### DATA
===============

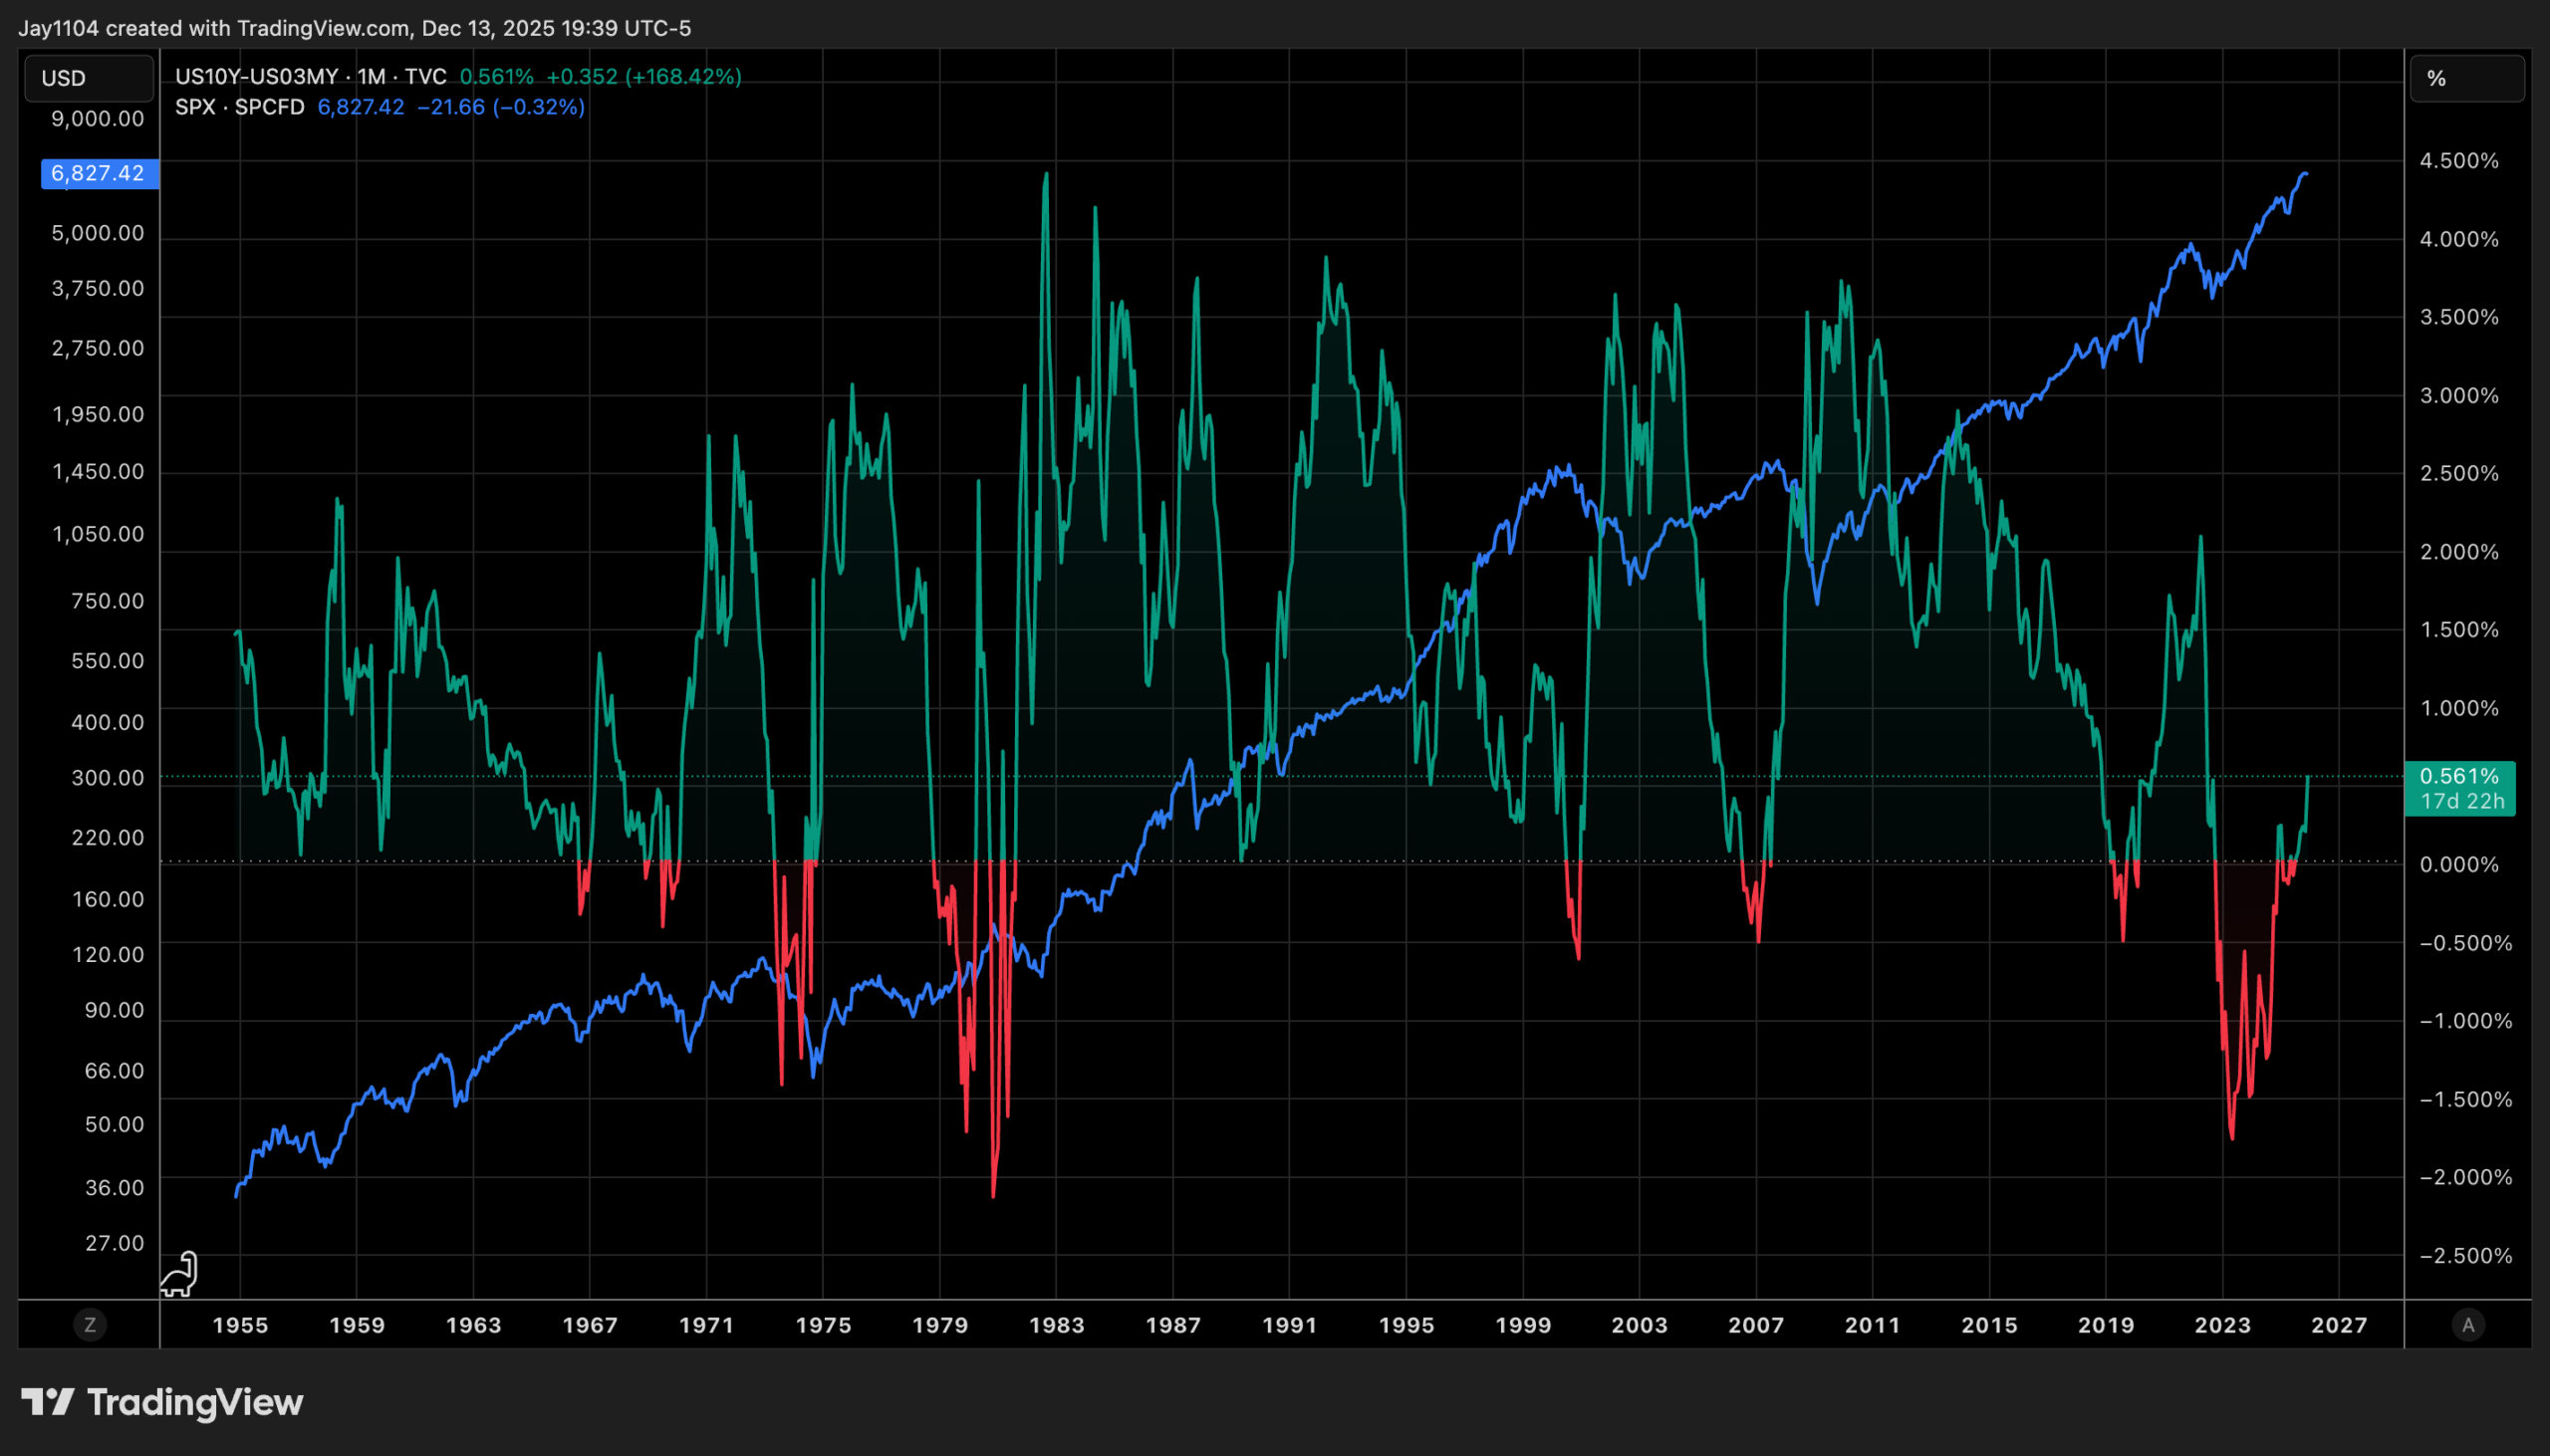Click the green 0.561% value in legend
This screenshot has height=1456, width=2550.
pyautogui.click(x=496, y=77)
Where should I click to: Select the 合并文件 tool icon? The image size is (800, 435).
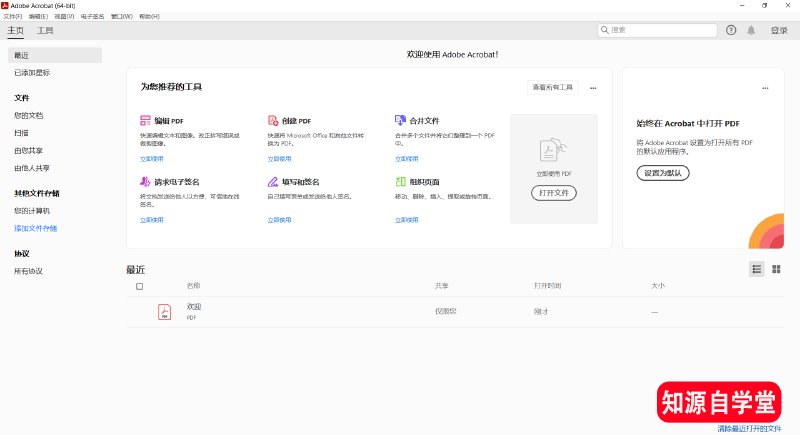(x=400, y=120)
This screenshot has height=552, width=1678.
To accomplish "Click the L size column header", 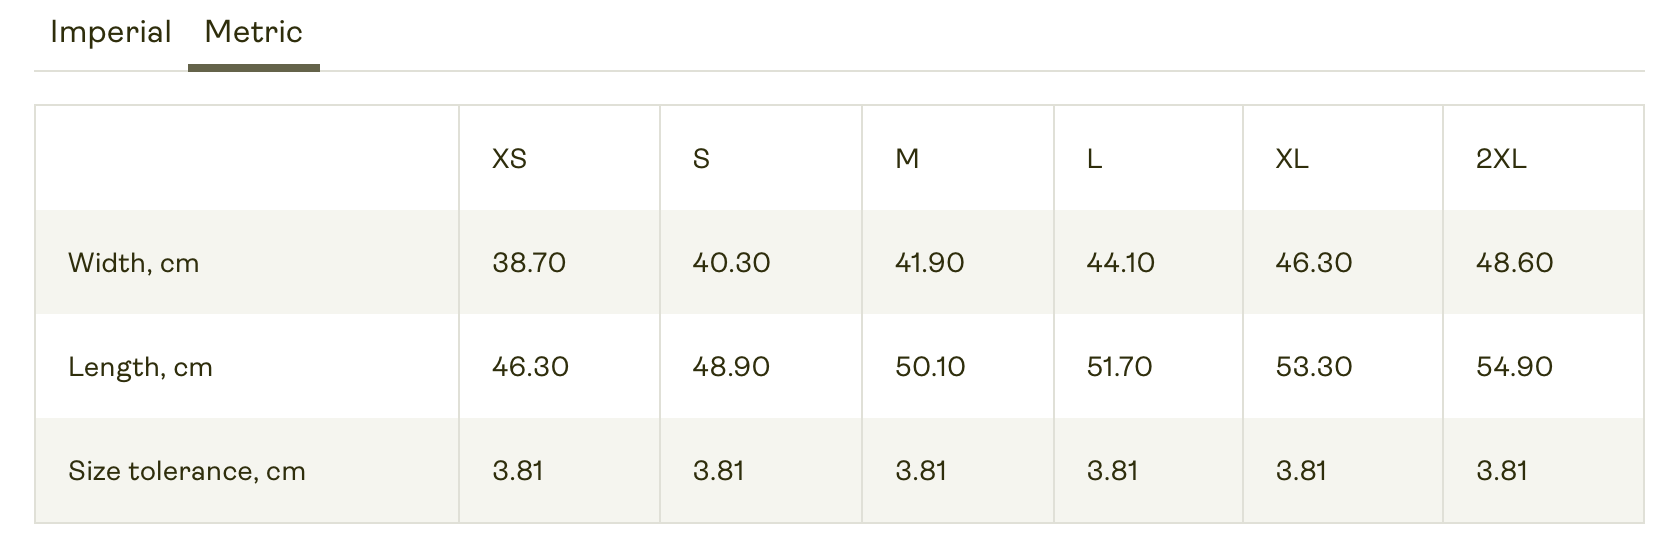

===============

### WHAT IS BEING ASKED
Reproduce every one of the entries above word for word, leaving out the pictures.

### SOLUTION FOR THIS TASK
Click the green 0.561% value in legend
This screenshot has height=1456, width=2550.
pyautogui.click(x=496, y=77)
Where should I click to: Select the 合并文件 tool icon? The image size is (800, 435).
(x=400, y=120)
This screenshot has height=552, width=1678.
To accomplish "Click the L size column header", 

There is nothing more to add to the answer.